Quem não é a favor do governo pode até pertencer a uma classe privilegiada, mas seria uma classe dos que não se deixaram iludir por mentiras e que o mundo não estaria dividido entre petistas e psdebistas. 
Me lembro de um personagem de Dias Gomes chamado Sinhozinho Malta. Era um coronel totalitarista que praticamente mandava na cidadezinha que possivelmente se localizava nos fundões do nordeste brasileiro. Ele adorava cachaça, tinha jeitão simplório e era muito simpático com todos. Mas na verdade ele escondia um capeta dentro dele. Sinhozinho Malta era respeitado e temido, um Deus, praticamente.
No jeito jeito de ser ele dividia o mundo em duas porções bem distintas: os que estavam a seu favor e os que não estavam. Quem não concordasse, era, portanto, um inimigo e devia ser banido.
Impeachment não, deixa a gata tentar sair dessa.  A gente fica de olho.
ops... não a chamei de vaca porque percebi que alguns não gostaram da associação com tão respeitado animal. Olha que além dos indonésios, os indianos também poderão não gostar da gente!

08/03/2015

Muito além da Dilma e do Lula

Distante dos manteúdos encontra-se a natureza brasileira. 

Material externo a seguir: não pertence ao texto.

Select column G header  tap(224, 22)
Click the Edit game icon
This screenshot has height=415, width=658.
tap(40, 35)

Encontrei o artigo no site www.naoentendodireito.com - publicado em maio de 2014. Achei demais curioso.  
Duvidei da veracidade, pois ultrapassava de longe qualquer coisa absurda que já tinha ouvido falar. Ainda não garanto que seja real, é difícil de acreditar, mas no mínimo é muito engraçado e a gente sabe que por aqui, como dizem, tudo pode acontecer.  

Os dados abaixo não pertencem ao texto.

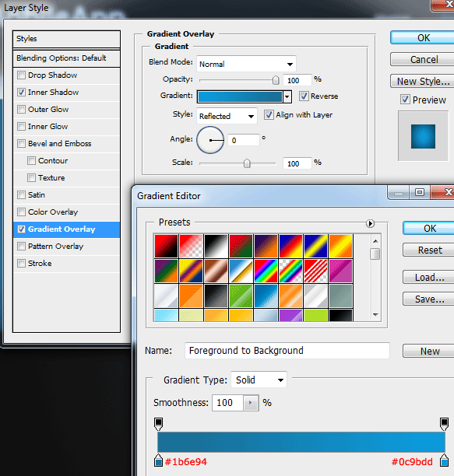Select the green preset in third row
The height and width of the screenshot is (476, 454).
coord(241,296)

Vai bem ao estilo do nosso modo de vida - um finge que ensina e o outro finge que aprende, e assim seguimos entre um carnaval e outro numa grande fantasia.  

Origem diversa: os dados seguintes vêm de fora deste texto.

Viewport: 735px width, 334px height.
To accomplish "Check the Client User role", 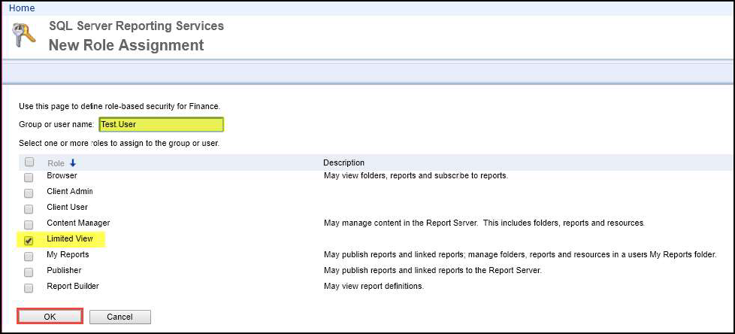I will click(29, 209).
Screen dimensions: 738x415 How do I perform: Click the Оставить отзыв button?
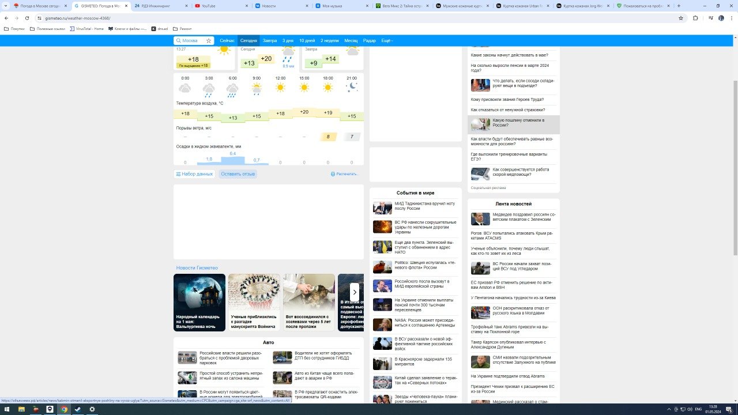coord(238,173)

Dona Dilma, pentelhos e cérebros lavados garantem que está tudo bem por aqui, os excessos vêm da imprensa golpista e da elite reacionária, os tais coxinhas. Não há e nunca houve desvios na Petrobrás, mensaleiros é coisa mais que inventada, enfim, filhos das putas, somos nós e não eles. 
Vamos lá.
ADVOGADO ESCREVE RECEITA DE PAMONHA NA PETIÇÃO PRA PROVAR QUE JUIZ NÃO LÊ OS AUTOS 
Postado: terça-feira, maio 27, 2014 Em Porra Doutor 
Quando eu via as notícias de que um estudante havia escrito o modo de preparo de um macarrão instantâneo na redação do ENEM eu achei que seria o máximo que alguém poderia fazer, mas aí um cara escreveu o hino do Palmeiras. 
Em um delírio, eu pensei, será que algum advogado, um dia teria coragem de escrever isso em uma petição? 
TERIA! 
Um advogado que obviamente pediu para não ter o seu nome revelado, nos enviou esta petição em que ele prova por A + B que juiz não lê jurisprudência! 
Sim meus amigos, ele escreveu uma receita de pamonha na petição… E PASSOU BATIDO PELO JUIZ! 
Veja: inacreditável 
Como a letra tá pequena, eu vou transcrever o que está escrito: 
“Senhores julgadores, espero que entendam o que faço nestas pequenas linhas, e que não seja punido por tal ato de rebeldia, mas há tempos os advogados vem sendo desrespeitados pelos magistrados, que sequer se dão ao trabalho de analisar os pleitos que apresentamos. Nossas petições nunca são lidas com a atenção necessária. A maior prova disso, será demonstrada agora, pois se somos tradados como pamonhas, nada mais justo do que trazer aos autos a receita desta tão famosa iguaria. Rale as espigas ou corte-as rente ao sabugo e passe no liquidificador, juntamente com a água, acrescente o coco, o açúcar e mexa bem, coloque a massa na palha de milho e amarre bem, em uma panela grande ferva bem a água, e vá colocando as pamonhas uma a uma após a fervura completa da água, Importante a água deve estar realmente fervendo para receber as pamonhas, caso contrário elas vão se desfazer. Cozinhe por mais ou menos 40 minutos, retirando as pamonhas com o auxílio de uma escumadeira.”
A bagaça perdeu o caldo, tá tudo dominado.